I'm looking for Spark Streaming + Accumulo connectors and full usage example.
Currently I'm trying to write Spark Streaming results to Accumulo table but I'm getting NotSerializableException for BatchWriter. Can someone point me to examples of how to serialize BatchWriter? Code below is based on Accumulo documentation.
Current code:
val accumuloInstanceName = "accumulo"
val zooKeepers = "localhost:2181"
val instance = new ZooKeeperInstance(accumuloInstanceName, zooKeepers)
val accumuloUser = programOptions.accumuloUser()
val accumuloPassword = programOptions.accumuloPassword()
val passwordToken = new PasswordToken(accumuloPassword)
val connector = instance.getConnector(accumuloUser, passwordToken)

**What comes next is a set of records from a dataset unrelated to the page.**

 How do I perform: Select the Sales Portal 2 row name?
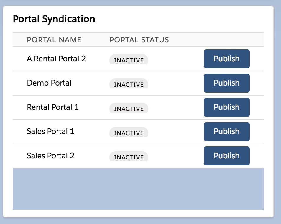(50, 156)
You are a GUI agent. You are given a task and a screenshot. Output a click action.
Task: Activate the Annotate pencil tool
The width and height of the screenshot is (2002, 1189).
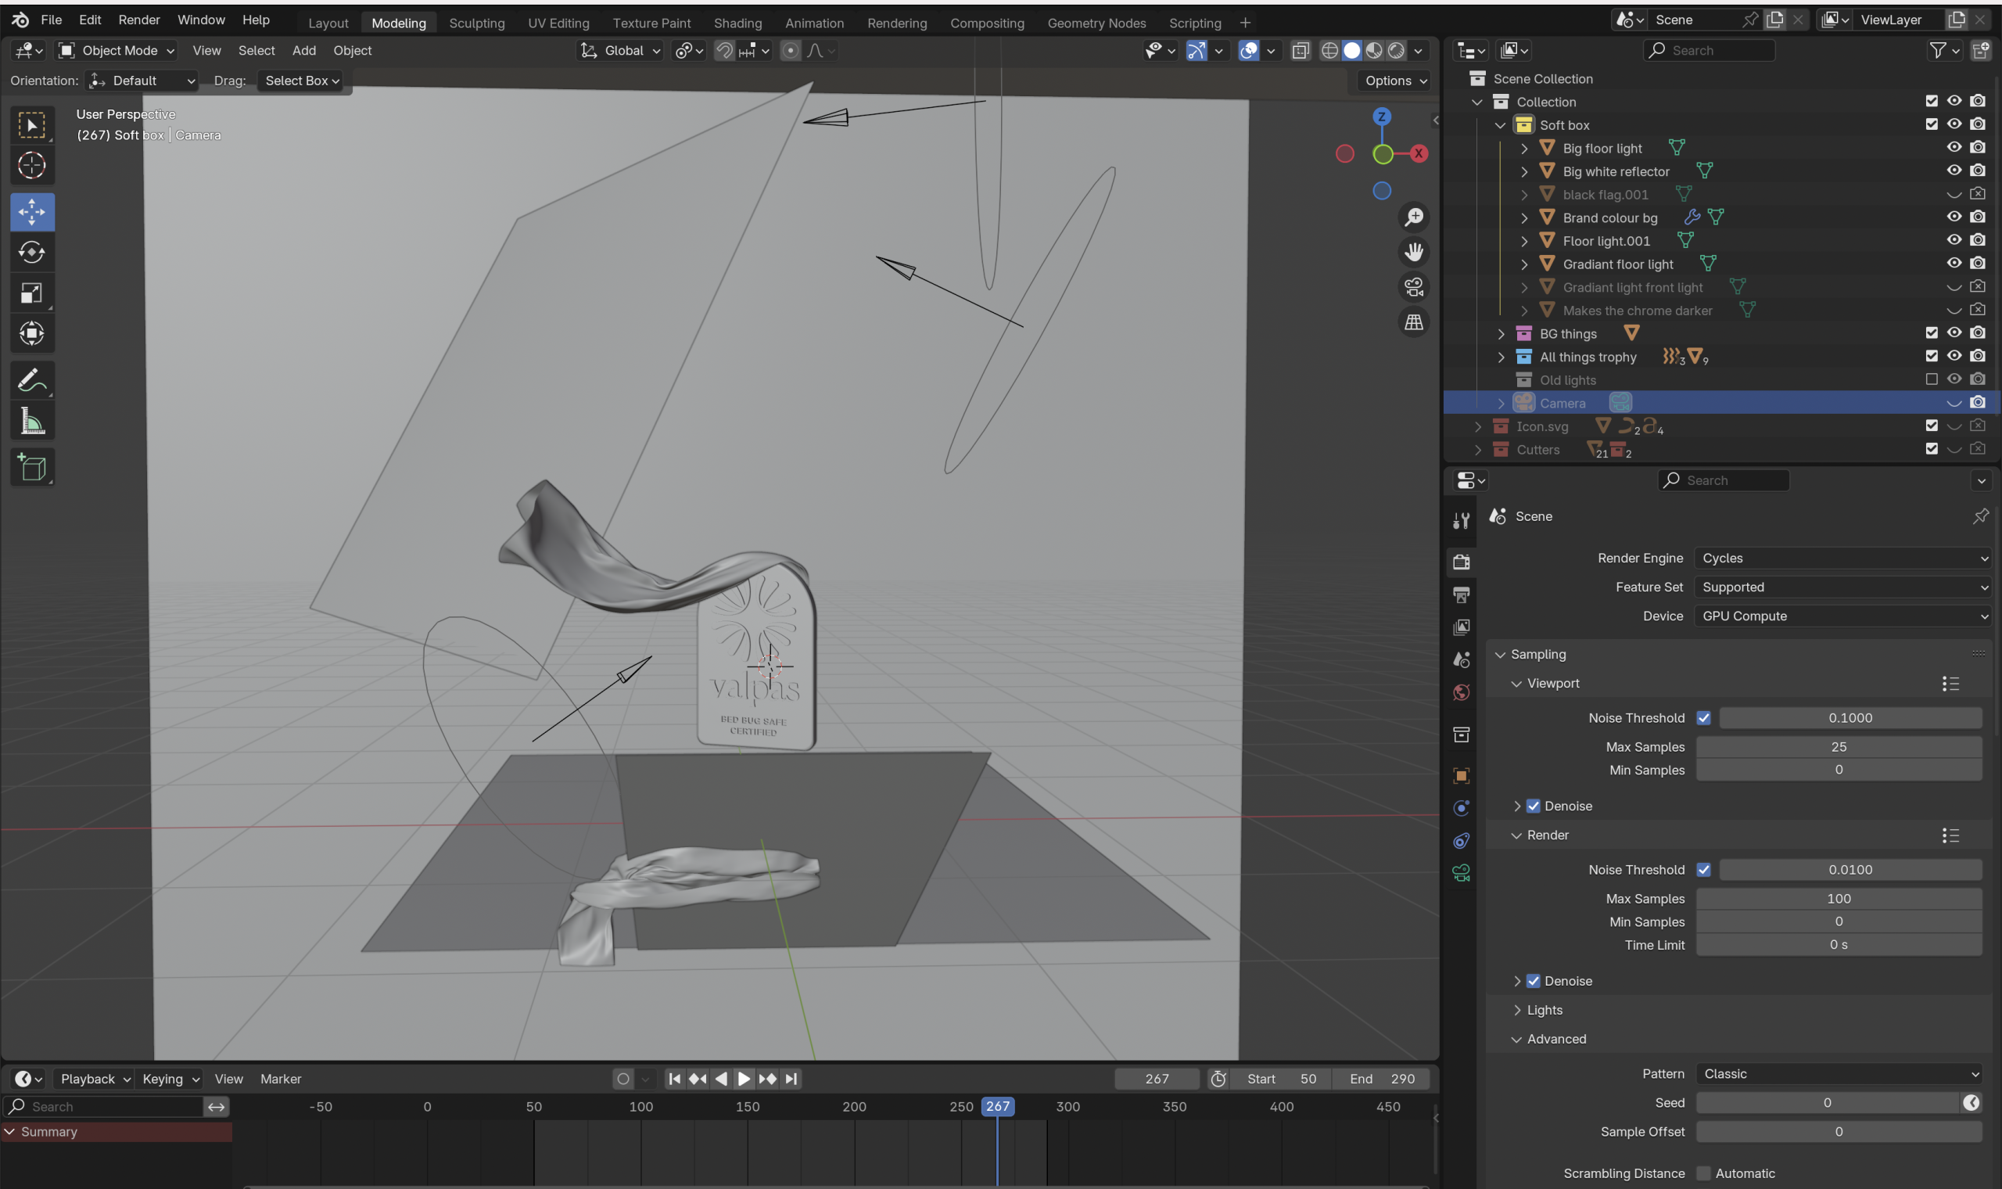32,380
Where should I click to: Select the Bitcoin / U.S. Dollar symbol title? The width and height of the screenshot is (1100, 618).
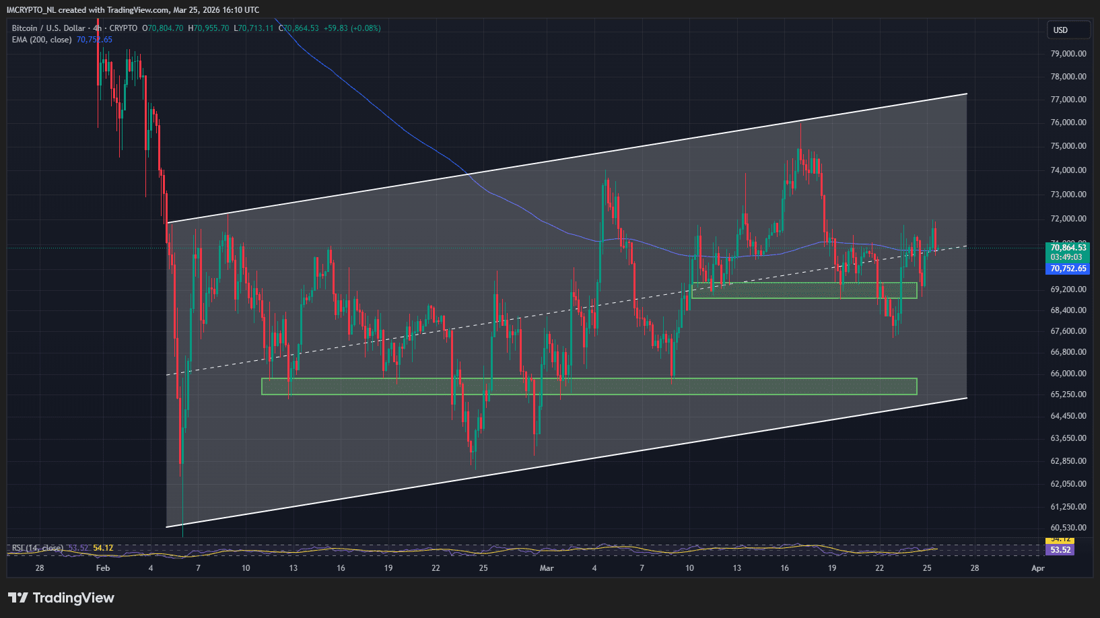pyautogui.click(x=48, y=28)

val accumuloBatchWriterConfig = new BatchWriterConfig
val accumuloBatchWriterMaxMemory = 32 * 1024 * 1024
accumuloBatchWriterConfig.setMaxMemory(accumuloBatchWriterMaxMemory)

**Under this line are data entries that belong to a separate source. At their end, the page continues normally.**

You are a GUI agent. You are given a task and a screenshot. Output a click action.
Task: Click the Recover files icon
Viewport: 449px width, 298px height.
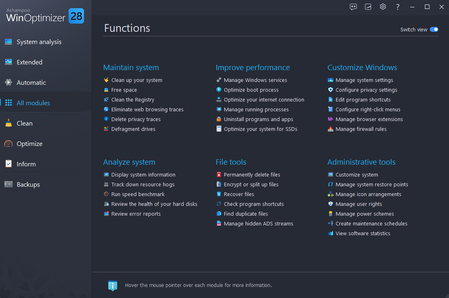pyautogui.click(x=218, y=194)
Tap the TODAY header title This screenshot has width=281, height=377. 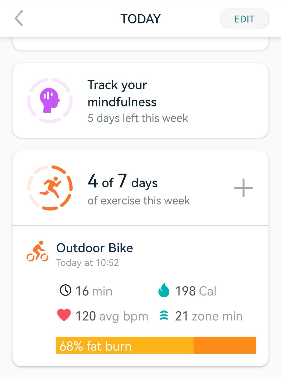coord(141,19)
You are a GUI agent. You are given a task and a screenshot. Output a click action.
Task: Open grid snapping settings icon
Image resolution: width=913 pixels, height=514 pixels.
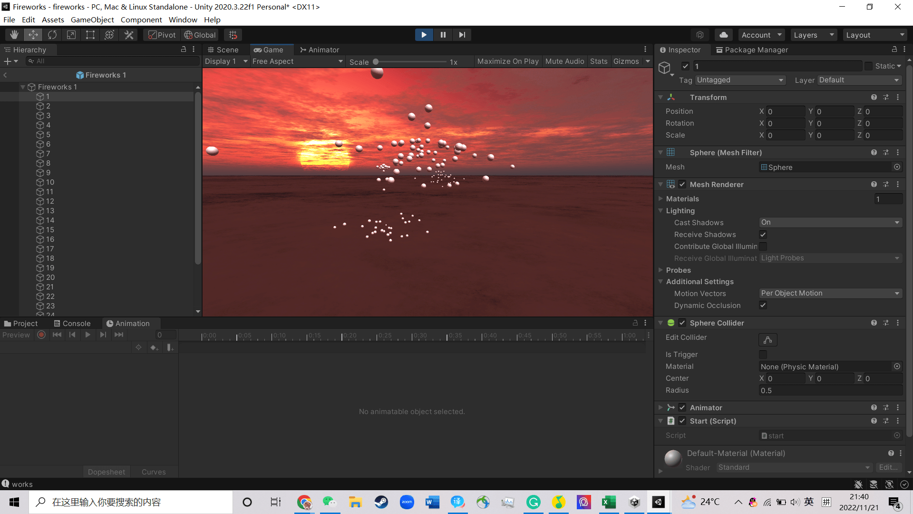[233, 34]
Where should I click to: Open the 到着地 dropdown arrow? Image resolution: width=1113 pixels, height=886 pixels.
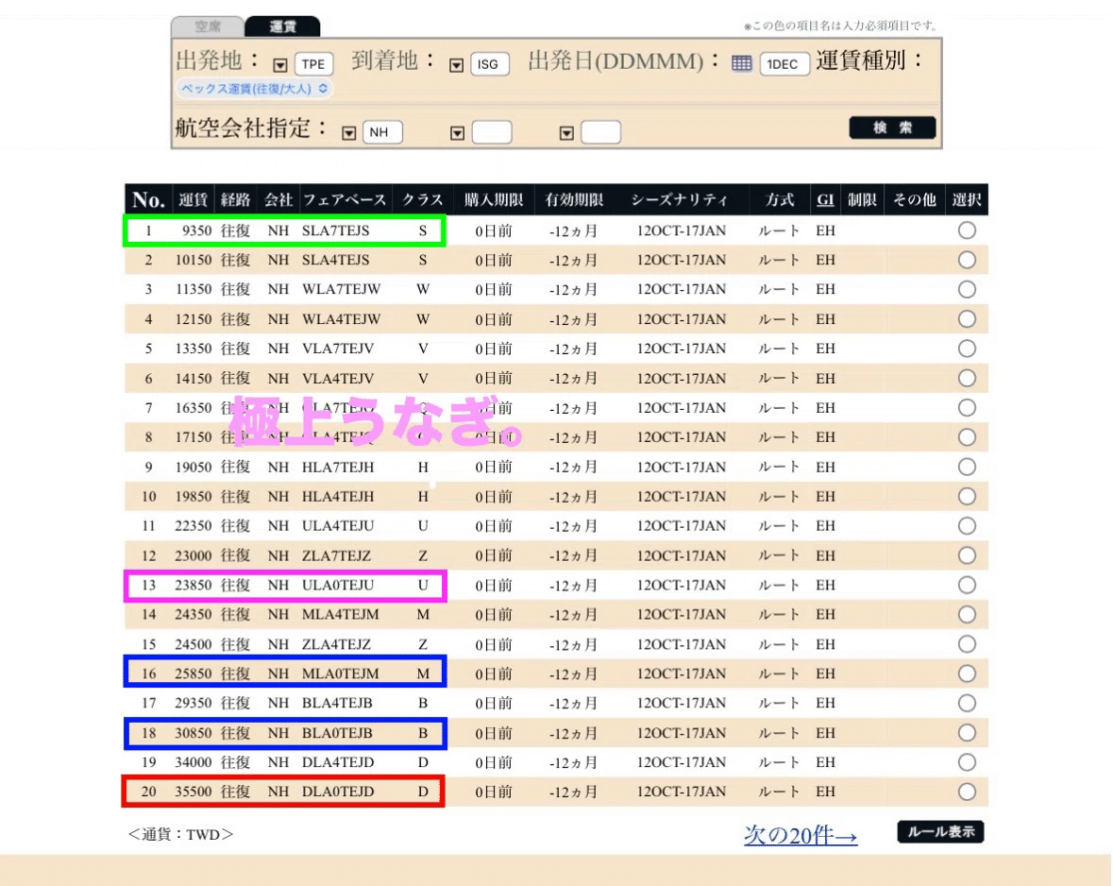click(x=456, y=63)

val accumuloBatchWriter = connector.createBatchWriter("Data", accumuloBatchWriterConfig)
fullMergeResultFlatten.foreachRDD(recordRDD =>
recordRDD.foreach(record => {
val mutation = new Mutation(Longs.toByteArray(record.timestamp))

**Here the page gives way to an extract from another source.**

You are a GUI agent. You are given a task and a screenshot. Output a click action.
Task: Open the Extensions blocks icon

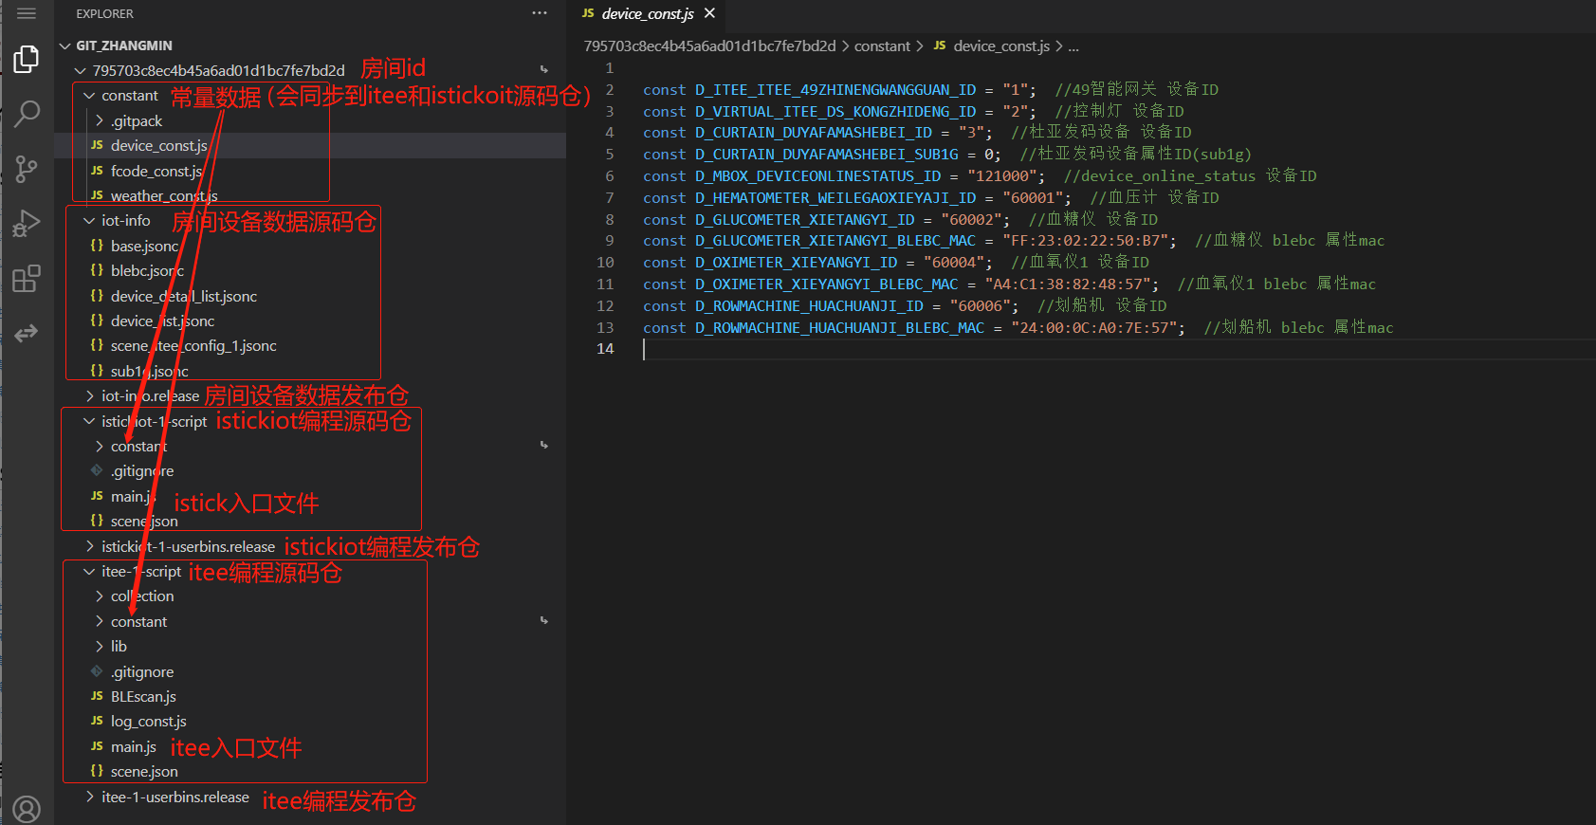27,279
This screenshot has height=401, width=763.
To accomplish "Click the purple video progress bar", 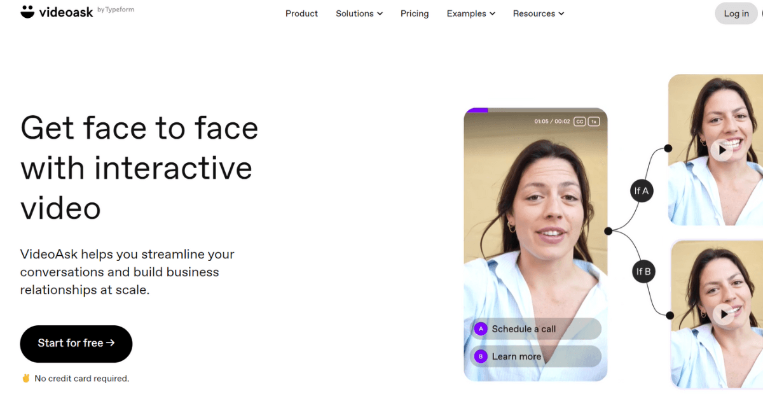I will pos(477,111).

mutation.put("value", "", new Value(Longs.toByteArray(record.value)))
mutation.put("length", "", new Value(Longs.toByteArray(record.length)))
accumuloBatchWriter.addMutation(mutation)
})
)
During runtime errors occur:
17/05/05 16:55:25 ERROR util.Utils: Exception encountered
java.io.NotSerializableException: org.apache.accumulo.core.client.impl.BatchWriterImpl
at java.io.ObjectOutputStream.writeObject0(ObjectOutputStream.java:1183)
at java.io.ObjectOutputStream.defaultWriteFields(ObjectOutputStream.java:1547)
at java.io.ObjectOutputStream.writeSerialData(ObjectOutputStream.java:1508)
I suppose this is very common case but I couldn't find any simple spark streaming + accumulo example.